◆ **What you need to do**: Each line of the data below that includes the string "ایکیا" must be copied.

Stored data
_ _ _
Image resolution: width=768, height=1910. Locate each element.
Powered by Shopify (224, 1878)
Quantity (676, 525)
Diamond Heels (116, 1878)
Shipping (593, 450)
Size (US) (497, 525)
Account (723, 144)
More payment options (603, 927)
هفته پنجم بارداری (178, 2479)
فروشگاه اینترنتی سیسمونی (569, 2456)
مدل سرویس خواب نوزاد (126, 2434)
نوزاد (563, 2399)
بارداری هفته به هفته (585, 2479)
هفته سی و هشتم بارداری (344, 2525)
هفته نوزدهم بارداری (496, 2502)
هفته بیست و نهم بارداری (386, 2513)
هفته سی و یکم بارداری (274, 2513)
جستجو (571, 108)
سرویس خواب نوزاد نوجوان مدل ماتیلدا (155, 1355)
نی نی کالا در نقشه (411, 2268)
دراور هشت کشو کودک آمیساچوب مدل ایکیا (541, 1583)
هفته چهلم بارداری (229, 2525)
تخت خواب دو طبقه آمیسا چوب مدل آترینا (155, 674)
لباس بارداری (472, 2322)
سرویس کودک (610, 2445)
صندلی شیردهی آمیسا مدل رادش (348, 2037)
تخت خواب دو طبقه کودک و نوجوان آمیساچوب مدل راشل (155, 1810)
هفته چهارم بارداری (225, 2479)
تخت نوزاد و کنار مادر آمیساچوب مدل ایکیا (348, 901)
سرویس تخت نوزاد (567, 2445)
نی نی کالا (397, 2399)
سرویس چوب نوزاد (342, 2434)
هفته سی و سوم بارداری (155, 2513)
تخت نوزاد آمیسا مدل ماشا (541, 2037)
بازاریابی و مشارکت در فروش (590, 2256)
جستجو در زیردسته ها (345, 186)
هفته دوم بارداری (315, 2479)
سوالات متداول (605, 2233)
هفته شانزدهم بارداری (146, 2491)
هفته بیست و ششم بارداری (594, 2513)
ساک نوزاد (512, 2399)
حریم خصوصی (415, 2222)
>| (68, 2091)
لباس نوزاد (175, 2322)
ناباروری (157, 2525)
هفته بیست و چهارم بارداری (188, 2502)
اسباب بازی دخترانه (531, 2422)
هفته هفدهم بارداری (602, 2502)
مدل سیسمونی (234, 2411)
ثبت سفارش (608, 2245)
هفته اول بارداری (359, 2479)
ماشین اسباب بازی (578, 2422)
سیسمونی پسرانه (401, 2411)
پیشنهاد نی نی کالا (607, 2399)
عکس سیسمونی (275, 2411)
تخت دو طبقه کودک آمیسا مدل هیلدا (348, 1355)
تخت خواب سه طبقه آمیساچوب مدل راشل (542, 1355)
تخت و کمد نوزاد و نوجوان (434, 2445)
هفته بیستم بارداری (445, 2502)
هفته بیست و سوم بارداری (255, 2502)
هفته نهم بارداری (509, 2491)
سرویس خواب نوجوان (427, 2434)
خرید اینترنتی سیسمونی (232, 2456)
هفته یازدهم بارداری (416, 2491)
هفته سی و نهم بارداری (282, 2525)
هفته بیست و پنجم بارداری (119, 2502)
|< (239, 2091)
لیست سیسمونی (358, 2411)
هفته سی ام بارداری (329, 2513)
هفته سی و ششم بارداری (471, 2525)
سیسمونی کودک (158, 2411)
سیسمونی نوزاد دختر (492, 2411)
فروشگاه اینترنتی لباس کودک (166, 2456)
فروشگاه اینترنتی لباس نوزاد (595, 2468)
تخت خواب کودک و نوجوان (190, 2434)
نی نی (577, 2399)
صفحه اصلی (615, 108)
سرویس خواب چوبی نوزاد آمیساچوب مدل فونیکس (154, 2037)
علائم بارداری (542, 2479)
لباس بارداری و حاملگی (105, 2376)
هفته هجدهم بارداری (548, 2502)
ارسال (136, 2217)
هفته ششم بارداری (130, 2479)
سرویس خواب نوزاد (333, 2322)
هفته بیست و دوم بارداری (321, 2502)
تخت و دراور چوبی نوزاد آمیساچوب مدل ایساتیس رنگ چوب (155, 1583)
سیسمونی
_ _ _
◆ **Result of this task**:
دراور هشت کشو کودک آمیساچوب مدل ایکیا (541, 1583)
تخت نوزاد و کنار مادر آمیساچوب مدل ایکیا (348, 901)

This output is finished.